New wrapper scripts xetex-unsafe and xelatex-unsafe for simpler invocation
of documents requiring both XeTeX and PSTricks transparency operators, which
is inherently unsafe (until and unless reimplementation in Ghostscript
happens). For safety, use Lua(LA )TeX.
* New engine hitex, which outputs its own HINT format, designed especially
for reading technical documents on mobile devices.
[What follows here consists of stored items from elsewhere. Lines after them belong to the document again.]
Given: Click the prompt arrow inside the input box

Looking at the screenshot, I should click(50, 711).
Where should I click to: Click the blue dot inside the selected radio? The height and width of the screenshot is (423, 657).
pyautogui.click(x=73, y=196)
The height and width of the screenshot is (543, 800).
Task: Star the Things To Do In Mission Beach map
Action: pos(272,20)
HINT viewers for GNU/Linux,
Windows, and Android are available separately from TeX Live.
* tangle, weave: support optional third argument to specify output file.
* Knuth’s program twill for making mini-indexes for original WEB programs now
included.
Cross-engine extensions (except in original TeX, Aleph, and hiTeX):
* New primitive \showstream to redirect \show output to a file.
* New primitives \partokenname and \partokencontext allow overriding the name
of the \par token emitted at blank lines, the end of vboxes, etc.
* Support structured destinations from PDF 2.0.
* PNG /Smask for PDF 2.0.
* Variable font interface for luahbtex.
* Different radical style defaults in mathdefaultsmode.
* Optionally block selected discretionary creation.
* Improvements for TrueType fonts implementation.
* More efficient \fontdimen allocation.
* Ignore paragraphs with only a local par node followed by direction
synchronization nodes.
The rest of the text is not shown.